Where does the string "date" appear in the material? Copy each line that holds it.

(Study material)

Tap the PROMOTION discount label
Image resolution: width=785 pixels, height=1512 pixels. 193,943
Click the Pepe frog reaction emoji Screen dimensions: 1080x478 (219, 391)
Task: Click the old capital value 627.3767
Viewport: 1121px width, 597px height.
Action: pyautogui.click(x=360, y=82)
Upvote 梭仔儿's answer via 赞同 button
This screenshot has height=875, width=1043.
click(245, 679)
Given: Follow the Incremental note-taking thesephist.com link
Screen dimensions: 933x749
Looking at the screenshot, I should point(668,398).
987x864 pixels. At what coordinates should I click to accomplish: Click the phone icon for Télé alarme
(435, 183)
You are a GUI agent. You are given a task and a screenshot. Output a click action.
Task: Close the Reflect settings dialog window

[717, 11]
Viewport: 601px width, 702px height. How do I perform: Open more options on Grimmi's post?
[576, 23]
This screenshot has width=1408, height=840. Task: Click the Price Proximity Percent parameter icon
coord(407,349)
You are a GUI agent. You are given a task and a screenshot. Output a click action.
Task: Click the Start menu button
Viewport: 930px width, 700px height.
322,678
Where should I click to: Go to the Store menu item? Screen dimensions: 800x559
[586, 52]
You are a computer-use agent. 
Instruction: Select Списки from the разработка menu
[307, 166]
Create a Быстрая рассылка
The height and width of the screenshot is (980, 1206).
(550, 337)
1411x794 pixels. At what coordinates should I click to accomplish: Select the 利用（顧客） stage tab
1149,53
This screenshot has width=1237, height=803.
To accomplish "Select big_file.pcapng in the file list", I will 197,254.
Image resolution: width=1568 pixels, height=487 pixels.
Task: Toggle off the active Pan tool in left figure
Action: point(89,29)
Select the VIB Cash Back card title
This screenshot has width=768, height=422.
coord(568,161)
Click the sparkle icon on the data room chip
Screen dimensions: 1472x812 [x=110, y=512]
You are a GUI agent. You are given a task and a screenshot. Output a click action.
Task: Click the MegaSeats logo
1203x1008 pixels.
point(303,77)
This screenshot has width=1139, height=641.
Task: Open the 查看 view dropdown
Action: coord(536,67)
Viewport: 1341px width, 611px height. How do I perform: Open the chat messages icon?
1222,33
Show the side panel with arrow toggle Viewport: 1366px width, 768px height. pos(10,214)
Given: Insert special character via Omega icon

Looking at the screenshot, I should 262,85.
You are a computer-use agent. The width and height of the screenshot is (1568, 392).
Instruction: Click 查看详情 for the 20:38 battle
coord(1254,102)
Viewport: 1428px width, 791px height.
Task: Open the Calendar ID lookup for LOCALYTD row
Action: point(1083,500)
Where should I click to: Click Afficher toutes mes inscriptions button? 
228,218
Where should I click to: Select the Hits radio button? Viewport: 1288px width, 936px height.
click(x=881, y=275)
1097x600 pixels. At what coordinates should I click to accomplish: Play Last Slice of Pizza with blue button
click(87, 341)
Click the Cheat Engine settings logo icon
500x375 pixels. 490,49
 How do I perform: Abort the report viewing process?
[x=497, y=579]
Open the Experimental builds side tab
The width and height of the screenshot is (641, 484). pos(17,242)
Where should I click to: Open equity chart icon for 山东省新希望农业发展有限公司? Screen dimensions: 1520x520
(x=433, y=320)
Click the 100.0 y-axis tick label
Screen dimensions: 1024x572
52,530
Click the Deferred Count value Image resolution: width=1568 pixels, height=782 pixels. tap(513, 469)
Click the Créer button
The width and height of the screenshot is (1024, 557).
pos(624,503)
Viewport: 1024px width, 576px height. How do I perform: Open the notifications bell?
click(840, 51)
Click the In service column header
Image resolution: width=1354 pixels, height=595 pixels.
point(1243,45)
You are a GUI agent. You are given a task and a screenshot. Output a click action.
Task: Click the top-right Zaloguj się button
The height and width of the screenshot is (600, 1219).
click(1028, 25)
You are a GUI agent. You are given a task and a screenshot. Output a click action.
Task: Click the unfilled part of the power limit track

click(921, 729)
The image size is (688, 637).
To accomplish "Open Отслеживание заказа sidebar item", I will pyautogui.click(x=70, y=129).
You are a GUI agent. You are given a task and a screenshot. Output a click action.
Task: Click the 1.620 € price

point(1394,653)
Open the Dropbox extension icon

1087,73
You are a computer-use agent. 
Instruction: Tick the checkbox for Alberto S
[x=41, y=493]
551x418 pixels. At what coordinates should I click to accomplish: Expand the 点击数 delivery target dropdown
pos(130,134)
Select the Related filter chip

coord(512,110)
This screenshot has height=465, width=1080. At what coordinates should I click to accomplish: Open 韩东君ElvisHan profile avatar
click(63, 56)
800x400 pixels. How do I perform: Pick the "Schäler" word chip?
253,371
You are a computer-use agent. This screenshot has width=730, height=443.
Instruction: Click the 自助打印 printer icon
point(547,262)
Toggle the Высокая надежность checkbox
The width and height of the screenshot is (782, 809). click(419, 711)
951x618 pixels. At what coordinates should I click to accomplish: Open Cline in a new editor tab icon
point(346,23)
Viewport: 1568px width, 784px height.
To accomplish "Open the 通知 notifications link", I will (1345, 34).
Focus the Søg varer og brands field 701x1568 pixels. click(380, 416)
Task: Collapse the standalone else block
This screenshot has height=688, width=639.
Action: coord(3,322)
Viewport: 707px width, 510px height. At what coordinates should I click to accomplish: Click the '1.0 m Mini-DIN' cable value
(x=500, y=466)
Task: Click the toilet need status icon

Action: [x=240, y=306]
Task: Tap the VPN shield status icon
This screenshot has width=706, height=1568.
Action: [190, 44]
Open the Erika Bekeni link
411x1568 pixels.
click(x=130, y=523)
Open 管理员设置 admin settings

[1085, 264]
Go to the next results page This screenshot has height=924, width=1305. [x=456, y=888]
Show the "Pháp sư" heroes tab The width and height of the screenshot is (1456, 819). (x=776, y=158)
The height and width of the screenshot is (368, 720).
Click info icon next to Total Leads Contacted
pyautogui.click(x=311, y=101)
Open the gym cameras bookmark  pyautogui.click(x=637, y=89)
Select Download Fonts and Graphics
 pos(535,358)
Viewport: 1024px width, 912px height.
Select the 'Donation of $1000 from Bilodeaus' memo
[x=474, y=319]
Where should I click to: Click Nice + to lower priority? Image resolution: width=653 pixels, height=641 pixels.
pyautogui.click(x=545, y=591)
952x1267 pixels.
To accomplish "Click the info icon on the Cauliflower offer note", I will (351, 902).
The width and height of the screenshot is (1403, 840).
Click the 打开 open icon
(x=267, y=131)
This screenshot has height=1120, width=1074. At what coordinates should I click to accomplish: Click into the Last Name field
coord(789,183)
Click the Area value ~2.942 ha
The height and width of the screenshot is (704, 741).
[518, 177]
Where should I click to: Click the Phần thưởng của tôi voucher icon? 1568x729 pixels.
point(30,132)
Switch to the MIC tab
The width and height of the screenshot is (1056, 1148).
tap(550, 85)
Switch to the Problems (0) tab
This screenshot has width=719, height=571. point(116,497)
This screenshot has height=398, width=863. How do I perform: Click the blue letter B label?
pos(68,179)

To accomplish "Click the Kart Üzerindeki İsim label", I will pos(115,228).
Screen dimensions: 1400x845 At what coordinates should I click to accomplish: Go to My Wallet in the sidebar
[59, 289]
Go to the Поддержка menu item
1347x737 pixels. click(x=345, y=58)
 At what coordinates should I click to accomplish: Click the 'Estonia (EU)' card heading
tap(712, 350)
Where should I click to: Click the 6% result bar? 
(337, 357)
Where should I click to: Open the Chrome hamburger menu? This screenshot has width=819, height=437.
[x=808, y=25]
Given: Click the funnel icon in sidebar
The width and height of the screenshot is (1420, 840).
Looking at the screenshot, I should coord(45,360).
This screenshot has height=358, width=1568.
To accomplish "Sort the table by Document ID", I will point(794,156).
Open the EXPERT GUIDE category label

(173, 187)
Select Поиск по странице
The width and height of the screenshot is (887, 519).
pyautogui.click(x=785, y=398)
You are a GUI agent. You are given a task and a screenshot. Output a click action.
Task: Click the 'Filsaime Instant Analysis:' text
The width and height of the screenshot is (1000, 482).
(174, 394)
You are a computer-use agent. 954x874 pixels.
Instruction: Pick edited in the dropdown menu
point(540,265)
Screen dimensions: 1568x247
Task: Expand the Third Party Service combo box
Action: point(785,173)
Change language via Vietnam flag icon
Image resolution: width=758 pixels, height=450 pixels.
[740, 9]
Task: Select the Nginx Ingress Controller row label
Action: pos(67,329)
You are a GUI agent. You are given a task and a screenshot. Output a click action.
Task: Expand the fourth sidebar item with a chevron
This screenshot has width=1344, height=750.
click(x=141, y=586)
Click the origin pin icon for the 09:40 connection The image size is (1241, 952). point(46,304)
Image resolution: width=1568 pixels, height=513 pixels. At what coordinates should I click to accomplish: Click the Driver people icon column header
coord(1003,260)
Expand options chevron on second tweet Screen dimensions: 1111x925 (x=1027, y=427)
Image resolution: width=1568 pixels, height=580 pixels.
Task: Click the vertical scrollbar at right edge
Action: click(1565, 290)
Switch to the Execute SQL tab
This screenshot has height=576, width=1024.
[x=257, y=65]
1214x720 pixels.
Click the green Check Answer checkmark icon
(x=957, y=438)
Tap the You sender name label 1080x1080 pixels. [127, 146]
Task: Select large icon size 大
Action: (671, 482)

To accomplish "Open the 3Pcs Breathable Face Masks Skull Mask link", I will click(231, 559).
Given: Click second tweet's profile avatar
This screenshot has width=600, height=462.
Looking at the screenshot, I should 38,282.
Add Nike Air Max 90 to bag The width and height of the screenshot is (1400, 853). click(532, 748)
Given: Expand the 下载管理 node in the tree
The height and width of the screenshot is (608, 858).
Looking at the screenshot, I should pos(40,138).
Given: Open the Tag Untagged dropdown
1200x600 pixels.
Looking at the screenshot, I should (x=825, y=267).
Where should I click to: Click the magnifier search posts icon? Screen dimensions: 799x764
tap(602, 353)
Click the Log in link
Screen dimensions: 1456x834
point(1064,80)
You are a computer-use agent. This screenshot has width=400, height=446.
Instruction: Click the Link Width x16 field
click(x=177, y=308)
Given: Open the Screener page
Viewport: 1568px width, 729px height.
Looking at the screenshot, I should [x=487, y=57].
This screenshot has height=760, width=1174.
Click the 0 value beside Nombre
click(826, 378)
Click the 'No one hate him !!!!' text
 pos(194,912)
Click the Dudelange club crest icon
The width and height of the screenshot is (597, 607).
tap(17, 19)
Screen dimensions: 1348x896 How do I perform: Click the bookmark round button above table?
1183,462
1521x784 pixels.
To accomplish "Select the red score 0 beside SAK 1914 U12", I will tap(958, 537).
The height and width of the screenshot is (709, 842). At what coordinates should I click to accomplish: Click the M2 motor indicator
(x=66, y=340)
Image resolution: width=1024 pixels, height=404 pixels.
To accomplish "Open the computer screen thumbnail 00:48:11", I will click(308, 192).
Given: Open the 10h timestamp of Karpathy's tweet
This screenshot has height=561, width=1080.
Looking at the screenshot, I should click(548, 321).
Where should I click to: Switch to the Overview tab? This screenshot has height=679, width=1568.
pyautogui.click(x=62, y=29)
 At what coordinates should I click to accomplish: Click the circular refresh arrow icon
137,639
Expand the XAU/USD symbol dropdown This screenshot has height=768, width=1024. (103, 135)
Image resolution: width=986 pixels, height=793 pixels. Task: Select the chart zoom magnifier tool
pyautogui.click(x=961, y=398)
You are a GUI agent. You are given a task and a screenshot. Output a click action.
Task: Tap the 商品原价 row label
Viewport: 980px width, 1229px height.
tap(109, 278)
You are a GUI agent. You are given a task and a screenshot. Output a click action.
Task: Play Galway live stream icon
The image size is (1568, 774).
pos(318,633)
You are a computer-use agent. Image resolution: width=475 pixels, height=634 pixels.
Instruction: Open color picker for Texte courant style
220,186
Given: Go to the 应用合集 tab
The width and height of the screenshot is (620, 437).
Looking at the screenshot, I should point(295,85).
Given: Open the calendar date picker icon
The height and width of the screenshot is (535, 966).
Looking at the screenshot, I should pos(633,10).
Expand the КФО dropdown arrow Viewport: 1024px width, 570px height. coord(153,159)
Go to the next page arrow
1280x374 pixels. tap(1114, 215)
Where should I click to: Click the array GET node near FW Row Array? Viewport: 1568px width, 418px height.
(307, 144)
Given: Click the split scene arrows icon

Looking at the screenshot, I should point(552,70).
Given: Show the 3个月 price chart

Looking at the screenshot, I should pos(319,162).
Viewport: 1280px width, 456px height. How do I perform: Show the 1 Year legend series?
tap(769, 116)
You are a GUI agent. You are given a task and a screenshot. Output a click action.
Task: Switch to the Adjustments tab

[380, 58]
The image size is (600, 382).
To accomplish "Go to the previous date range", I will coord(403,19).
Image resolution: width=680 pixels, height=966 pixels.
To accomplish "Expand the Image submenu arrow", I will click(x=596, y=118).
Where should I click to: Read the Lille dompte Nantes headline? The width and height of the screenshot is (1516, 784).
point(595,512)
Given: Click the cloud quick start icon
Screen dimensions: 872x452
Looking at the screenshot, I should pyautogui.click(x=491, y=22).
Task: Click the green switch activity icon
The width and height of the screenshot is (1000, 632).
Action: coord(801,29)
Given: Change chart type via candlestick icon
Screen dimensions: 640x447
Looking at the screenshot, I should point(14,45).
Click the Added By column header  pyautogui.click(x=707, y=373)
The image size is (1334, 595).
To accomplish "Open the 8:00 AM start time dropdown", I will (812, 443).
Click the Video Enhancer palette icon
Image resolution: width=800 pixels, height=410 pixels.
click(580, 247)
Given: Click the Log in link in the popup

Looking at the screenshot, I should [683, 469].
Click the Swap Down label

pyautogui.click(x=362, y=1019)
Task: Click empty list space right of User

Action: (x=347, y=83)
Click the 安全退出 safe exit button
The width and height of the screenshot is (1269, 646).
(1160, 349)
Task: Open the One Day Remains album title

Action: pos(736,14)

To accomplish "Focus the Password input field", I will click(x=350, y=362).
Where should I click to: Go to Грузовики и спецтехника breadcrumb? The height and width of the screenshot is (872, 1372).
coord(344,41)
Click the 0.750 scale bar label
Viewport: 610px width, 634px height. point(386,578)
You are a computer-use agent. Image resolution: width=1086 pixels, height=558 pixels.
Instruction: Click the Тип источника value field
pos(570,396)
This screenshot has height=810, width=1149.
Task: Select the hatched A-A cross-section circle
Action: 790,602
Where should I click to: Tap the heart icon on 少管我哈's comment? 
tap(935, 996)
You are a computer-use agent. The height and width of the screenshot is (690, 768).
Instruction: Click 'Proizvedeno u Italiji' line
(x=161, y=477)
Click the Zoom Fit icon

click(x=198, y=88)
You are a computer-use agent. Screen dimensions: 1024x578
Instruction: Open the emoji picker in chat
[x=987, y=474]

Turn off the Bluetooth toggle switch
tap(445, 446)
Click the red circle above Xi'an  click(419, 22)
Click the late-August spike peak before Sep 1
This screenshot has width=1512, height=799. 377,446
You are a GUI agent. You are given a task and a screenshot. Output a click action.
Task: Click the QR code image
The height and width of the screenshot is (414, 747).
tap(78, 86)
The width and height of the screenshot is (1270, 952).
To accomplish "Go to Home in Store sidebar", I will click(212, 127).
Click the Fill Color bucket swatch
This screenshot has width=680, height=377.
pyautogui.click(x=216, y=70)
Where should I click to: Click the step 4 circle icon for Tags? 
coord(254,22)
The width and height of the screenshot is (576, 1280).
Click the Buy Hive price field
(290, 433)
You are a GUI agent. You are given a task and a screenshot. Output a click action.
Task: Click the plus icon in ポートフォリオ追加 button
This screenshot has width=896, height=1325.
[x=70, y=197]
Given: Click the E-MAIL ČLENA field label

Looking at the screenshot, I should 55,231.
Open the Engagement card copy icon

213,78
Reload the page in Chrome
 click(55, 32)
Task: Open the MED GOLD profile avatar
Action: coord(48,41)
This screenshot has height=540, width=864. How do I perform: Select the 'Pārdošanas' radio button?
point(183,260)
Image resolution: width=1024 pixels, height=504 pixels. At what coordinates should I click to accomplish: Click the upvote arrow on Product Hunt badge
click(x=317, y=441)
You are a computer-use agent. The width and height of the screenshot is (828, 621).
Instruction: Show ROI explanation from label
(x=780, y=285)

(End Study material)

**Written solution**:
Given: Open the calendar date picker icon
To accomplish "Go to the previous date range", I will coord(403,19).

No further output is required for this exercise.